YOUR OBJECTIVE:
Print the entries below without any change, starting with the first line and ending with the line containing "tap(1283, 400)", that line included.
— start DATA TO PROCESS —
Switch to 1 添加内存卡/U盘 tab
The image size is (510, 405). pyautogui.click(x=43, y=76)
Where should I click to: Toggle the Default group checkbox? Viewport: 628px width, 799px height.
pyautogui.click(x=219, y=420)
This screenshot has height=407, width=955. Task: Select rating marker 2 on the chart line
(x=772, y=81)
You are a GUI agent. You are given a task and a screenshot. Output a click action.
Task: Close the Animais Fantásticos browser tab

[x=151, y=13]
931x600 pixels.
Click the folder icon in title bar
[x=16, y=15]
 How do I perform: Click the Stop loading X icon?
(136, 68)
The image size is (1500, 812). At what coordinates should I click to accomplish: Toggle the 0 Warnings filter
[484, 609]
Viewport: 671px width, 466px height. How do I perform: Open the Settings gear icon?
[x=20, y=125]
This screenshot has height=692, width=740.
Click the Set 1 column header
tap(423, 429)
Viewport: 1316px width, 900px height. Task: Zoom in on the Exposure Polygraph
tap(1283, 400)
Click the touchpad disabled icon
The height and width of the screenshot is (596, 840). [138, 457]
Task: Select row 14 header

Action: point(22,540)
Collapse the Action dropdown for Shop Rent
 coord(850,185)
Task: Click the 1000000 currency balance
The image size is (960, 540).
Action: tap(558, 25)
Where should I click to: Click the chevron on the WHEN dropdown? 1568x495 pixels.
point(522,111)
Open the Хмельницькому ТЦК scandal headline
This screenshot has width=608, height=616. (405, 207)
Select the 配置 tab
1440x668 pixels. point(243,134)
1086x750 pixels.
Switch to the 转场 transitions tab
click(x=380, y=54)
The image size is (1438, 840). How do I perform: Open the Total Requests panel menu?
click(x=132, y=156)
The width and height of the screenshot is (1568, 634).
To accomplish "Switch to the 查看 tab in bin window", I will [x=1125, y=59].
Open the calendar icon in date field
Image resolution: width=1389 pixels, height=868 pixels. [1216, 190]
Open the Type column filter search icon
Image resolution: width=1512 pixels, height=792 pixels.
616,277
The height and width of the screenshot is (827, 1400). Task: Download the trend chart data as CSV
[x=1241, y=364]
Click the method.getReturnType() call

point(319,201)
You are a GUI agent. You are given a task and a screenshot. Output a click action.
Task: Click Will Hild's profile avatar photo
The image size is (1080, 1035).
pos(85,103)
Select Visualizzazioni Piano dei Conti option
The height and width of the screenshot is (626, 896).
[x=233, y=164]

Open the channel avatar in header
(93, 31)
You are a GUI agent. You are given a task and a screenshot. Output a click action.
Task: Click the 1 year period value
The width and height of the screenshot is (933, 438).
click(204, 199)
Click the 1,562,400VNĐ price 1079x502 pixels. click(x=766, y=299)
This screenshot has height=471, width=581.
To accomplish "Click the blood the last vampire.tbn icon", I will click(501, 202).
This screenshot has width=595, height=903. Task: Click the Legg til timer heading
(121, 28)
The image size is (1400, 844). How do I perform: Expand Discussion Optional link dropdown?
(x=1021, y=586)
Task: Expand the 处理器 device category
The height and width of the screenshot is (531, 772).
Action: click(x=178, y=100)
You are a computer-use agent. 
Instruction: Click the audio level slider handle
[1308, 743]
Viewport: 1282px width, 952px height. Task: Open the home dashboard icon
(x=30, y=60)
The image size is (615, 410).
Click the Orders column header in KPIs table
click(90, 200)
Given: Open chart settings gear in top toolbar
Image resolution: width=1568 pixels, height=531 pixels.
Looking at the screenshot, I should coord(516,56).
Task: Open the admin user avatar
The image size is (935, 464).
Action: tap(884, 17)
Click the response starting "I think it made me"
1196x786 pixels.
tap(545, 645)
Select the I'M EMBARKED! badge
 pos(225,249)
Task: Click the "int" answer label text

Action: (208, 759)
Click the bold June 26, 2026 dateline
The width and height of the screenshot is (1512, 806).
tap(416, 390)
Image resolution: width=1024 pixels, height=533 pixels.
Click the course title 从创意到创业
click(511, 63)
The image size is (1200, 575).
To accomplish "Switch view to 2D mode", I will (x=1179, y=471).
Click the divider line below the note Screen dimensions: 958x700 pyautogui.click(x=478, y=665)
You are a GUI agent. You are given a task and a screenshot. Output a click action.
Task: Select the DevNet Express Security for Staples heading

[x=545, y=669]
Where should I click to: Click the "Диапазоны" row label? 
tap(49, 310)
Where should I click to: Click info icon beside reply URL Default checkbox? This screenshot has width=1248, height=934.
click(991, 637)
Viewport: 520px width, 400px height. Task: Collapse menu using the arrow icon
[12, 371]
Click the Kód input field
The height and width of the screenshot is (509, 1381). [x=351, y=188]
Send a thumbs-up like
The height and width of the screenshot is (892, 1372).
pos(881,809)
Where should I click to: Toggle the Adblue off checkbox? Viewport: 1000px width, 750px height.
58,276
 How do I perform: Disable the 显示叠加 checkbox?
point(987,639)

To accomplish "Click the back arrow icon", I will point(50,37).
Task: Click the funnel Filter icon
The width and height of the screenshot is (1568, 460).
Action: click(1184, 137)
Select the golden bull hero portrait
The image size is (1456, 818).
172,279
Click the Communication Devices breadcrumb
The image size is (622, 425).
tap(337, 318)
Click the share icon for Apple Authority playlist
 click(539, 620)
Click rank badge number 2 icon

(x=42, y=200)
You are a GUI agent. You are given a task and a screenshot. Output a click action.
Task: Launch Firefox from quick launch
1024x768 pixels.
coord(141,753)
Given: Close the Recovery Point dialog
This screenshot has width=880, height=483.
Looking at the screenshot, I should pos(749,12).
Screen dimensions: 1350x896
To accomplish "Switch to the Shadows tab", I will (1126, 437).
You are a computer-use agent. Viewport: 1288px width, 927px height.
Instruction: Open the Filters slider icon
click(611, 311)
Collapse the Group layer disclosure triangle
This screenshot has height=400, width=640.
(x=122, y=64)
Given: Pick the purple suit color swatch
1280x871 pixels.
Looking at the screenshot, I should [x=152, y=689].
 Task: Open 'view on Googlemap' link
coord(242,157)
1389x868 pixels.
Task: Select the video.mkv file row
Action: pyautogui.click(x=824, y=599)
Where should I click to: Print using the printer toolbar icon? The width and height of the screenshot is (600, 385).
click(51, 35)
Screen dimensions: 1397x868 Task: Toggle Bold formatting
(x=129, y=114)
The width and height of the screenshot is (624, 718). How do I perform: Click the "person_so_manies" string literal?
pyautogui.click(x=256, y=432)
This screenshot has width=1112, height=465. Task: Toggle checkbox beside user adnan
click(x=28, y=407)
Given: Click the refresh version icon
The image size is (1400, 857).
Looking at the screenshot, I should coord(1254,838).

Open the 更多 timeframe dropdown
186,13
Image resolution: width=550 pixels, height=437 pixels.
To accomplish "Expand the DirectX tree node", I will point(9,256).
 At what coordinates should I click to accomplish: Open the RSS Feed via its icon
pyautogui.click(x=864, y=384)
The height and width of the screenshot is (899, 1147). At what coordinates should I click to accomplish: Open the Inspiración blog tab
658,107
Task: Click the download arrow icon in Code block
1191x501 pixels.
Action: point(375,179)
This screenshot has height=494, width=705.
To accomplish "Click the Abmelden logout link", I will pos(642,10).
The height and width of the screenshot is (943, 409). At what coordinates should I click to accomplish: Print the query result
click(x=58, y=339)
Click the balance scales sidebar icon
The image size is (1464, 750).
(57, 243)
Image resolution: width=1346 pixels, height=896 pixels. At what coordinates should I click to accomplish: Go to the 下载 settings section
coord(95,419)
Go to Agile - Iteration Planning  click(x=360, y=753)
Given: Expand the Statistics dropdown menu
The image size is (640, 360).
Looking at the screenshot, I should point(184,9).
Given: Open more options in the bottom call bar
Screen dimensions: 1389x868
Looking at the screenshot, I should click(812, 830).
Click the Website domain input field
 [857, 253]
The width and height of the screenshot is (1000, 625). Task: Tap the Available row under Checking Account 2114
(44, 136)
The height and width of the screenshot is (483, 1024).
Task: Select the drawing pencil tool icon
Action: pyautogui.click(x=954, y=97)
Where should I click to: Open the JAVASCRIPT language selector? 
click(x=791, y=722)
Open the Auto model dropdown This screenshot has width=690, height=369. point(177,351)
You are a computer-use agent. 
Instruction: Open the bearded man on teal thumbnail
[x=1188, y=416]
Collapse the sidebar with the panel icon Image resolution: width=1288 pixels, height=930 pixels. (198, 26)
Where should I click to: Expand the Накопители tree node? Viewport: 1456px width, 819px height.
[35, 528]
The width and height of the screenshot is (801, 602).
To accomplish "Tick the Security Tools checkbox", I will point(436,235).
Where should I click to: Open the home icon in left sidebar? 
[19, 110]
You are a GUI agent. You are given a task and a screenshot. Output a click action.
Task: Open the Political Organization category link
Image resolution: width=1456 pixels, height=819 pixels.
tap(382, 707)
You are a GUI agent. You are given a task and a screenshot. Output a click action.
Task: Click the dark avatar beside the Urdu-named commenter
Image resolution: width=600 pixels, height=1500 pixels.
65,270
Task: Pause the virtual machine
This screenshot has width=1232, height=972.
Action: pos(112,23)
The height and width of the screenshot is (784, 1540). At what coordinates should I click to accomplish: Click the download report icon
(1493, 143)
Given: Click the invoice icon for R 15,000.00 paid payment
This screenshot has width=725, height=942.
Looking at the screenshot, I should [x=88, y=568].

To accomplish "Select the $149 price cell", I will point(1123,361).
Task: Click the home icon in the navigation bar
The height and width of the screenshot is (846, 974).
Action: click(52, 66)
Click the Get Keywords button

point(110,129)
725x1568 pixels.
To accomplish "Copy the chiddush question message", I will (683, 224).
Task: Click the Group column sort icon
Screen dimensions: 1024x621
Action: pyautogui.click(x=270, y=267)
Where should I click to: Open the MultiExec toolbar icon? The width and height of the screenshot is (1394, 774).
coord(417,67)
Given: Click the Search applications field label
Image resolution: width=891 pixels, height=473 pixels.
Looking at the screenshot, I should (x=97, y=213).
— end DATA TO PROCESS —
EXPECTED OUTPUT:
Switch to 1 添加内存卡/U盘 tab
The image size is (510, 405). pyautogui.click(x=43, y=76)
Where should I click to: Toggle the Default group checkbox? Viewport: 628px width, 799px height.
pyautogui.click(x=219, y=420)
This screenshot has height=407, width=955. Task: Select rating marker 2 on the chart line
(x=772, y=81)
You are a GUI agent. You are given a task and a screenshot. Output a click action.
Task: Close the Animais Fantásticos browser tab

[x=151, y=13]
931x600 pixels.
Click the folder icon in title bar
[x=16, y=15]
 How do I perform: Click the Stop loading X icon?
(136, 68)
The image size is (1500, 812). At what coordinates should I click to accomplish: Toggle the 0 Warnings filter
[484, 609]
Viewport: 671px width, 466px height. How do I perform: Open the Settings gear icon?
[x=20, y=125]
This screenshot has height=692, width=740.
Click the Set 1 column header
tap(423, 429)
Viewport: 1316px width, 900px height. Task: Zoom in on the Exposure Polygraph
tap(1283, 400)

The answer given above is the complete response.